Here is photos from a fellow captain...Captain Willy Le
I am on the bow


----------



## floridanative1028 (May 30, 2009)

Thats some sick photography and good work on the reds!


----------



## mark_gardner (Mar 18, 2009)

awesome work dude and great pics  congrats [smiley=1-beer.gif]


----------



## dacuban1 (Sep 9, 2008)

good job bro! bad a$$ shots w/ the camera too.


----------



## DSampiero (Oct 18, 2009)

My jaw literally dropped when I saw those images. I hope you send them to Fly Fishing in Saltwaters Magazine, that one pic has cover shot written all over it.


----------



## bmack (Sep 8, 2009)

Congrats on the red and nice pictures. Any tips on taking pictures like that? Lens, shutter speed, fstop, etc?


----------



## swaddict (Dec 19, 2009)

> Congrats on the red and nice pictures.  Any tips on taking pictures like that?  Lens, shutter speed, fstop, etc?


Good glass, plus a good understanding of Photoshop or equivalent, will produce good photos like the one's above. Learn to use the histogram feature on the display of your DSLR, that will get you started in the right direction.

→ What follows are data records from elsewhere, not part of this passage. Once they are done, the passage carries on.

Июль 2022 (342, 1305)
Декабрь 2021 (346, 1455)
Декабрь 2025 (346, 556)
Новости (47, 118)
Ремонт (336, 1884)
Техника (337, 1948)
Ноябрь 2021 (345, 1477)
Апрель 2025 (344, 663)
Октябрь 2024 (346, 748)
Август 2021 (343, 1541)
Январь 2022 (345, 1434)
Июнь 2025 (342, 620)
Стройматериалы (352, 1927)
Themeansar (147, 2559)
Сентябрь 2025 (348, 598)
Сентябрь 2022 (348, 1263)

Awesome photos and great catch.


----------



## Canoeman (Jul 23, 2008)

Nice job Andrew on both the fish and pics. That's a bold move standing on the platform with an SLR around your neck. Personally, I'd love a fish like that on fly, even if there was no camera within 10 miles.


----------



## HaMm3r (Dec 11, 2006)

Dang! That's some fantastic fly angling and photography.  That last pic really gets the blood pumping. Congrats on the PB too.


----------



## WhiteDog70810 (May 6, 2008)

Amazing! I am a photographic Neanderthal and those pics make an impression through my thick skull. Getting that red on a fly is really special. Usually guys fishing cracked crab in the passes catching those.


----------



## tom_in_orl (Dec 9, 2006)

Congrats! That is an awesome fish. Those pics are something that you will cherish for the rest of your life.


----------



## out-cast (Jan 27, 2009)

Nice PIG!!!


----------



## salt_life (Apr 7, 2009)

Great pics!Thanks for the screen saver tight work!


----------



## edlive96 (Sep 14, 2009)

Woody, that's me on the Beavertail poling Andrew, sold you your Lamson, come on down to Central Florida when you get a chance


----------



## backwaterbandits (Dec 15, 2006)

Good work on the fish AND the Pics!!!


----------



## tommym (Jul 20, 2010)

Nice pics. nice fish.


----------